And the apobetics level has no method of determinng the amount of information. That is why it is useless as a basis for the "no new information" canard. When creationists can show that they can measure changes in the amount of information at the apobetics level as precisely as K-C & Shannon do, then there is a basis on which their argument can be assessed.

And it is true that without mechanisms to transcribe the genetic code it is meaningless to the cell. Unlike the human language which is much more flexible in terms of which part can be omitted or substituted and still a sentence would be understood, the sequence of nucleotide bases leaves little or no room for random or even controlled substitutions lest you get undesirable and often detrimental results.

Actually it is very flexible. Each species has its own version of the cytochrome c sequence. The fact that the cytochrome c protein in one species can differ up to 60% from that in another species has no effect on its function.
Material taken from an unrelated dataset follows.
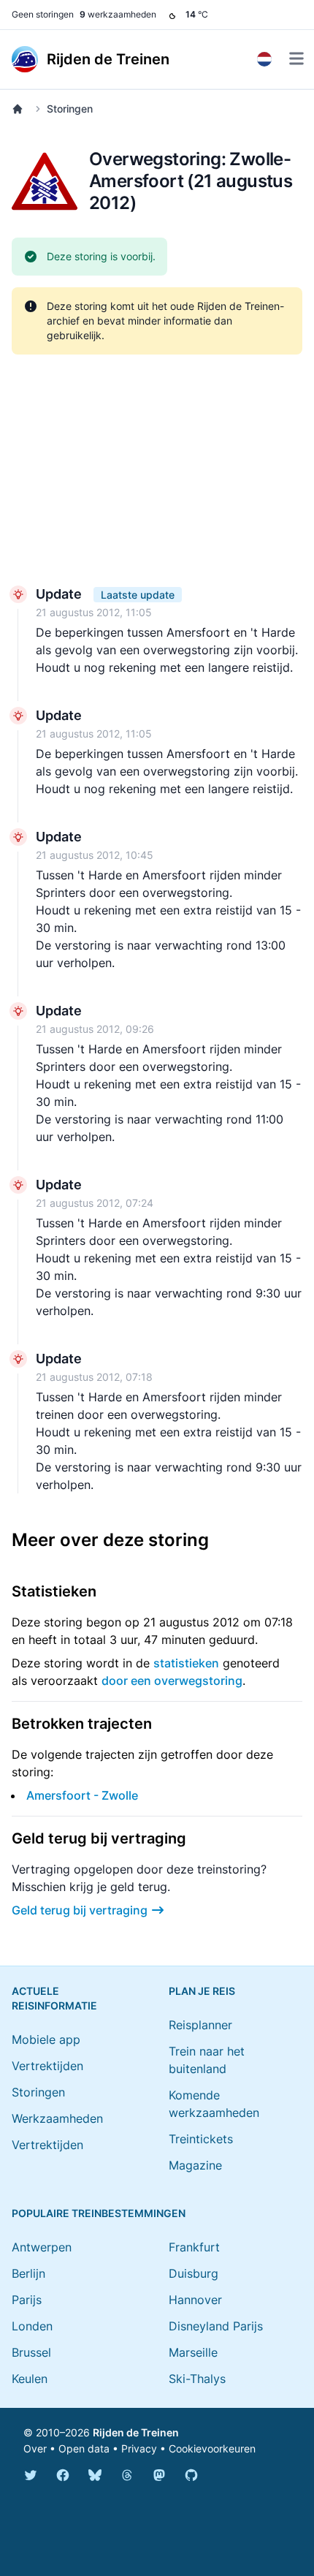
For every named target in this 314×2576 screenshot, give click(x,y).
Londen (32, 2326)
Even more remarkable are the cases when different members of the same species can have many variants of the same gene and consequently of the protein derived from it, yet all are equally functional. Such variants can number in the hundreds per gene.

billwald · Feb 5, 2005

"Information" is a loaded word. The root is "inform." It inferrs an intelligible communication. On the other hand, could it not be said that some sort of communication takes place when a base comes near an acid?

seebs · Feb 5, 2005

billwald said:
"Information" is a loaded word. The root is "inform." It inferrs an intelligible communication.
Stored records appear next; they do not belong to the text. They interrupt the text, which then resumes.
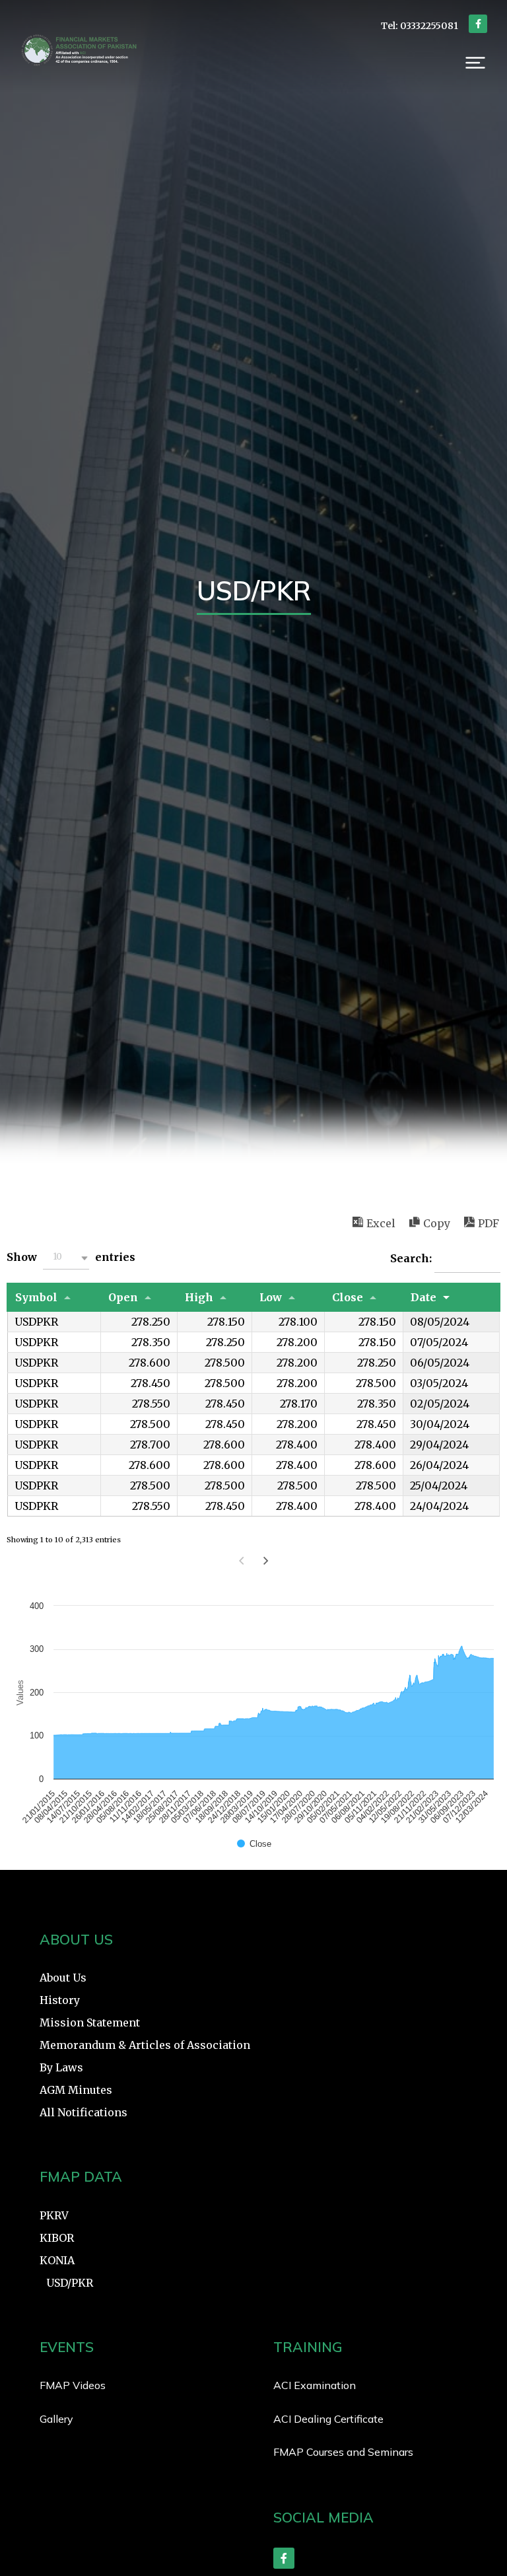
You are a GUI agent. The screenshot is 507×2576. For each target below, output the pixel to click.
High (199, 1297)
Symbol (36, 1297)
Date (423, 1297)
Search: (412, 1258)
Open (123, 1297)
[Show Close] (254, 1844)
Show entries (71, 1257)
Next (266, 1561)
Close (347, 1297)
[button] (475, 63)
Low (270, 1297)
I don't think it does. Etymology is not meaning. (There's a word I can't use on this site, sometimes abbreviated MF, which particularly exemplifies the distinction.)

On the other hand, could it not be said that some sort of communication takes place when a base comes near an acid?

Perhaps.

Crusadar · Apr 29, 2005

Part Two

Before applying information theory to genetic information, we need to look at how genetic information is structured and how it is decoded into meaningful information.

I would hope that you arent going to leave all your analogies at the statistical level.

The structure is quite similar to a language which uses an alphabetic system of writing. The four base nucleotides of the DNA molecule are analogous to the letters of an alphabet.

In terms of convention I would agree, where one symbol represents a concept (which by the way is a product of the mind). However the analogy only goes so far, as writing systems are flexible and can change quickly with time. The genetic language however is much more precise, and is less forgiving when an error is left uncorrected.

But an alphabet does not convey meaningful information in itself.

True, it is merely a convention representing information.

At a minimum the letters need to be arranged into words. The analog to words in the DNA system are triplets of base nucleotides called codons.

Actually at the least a symbol needs to be assigned a corresponding concept. where in words there is continual change and refinement, in DNA little has changed since its creation - examples of are is that species thought to have been extinct are found still alive today which differ little from their fossils.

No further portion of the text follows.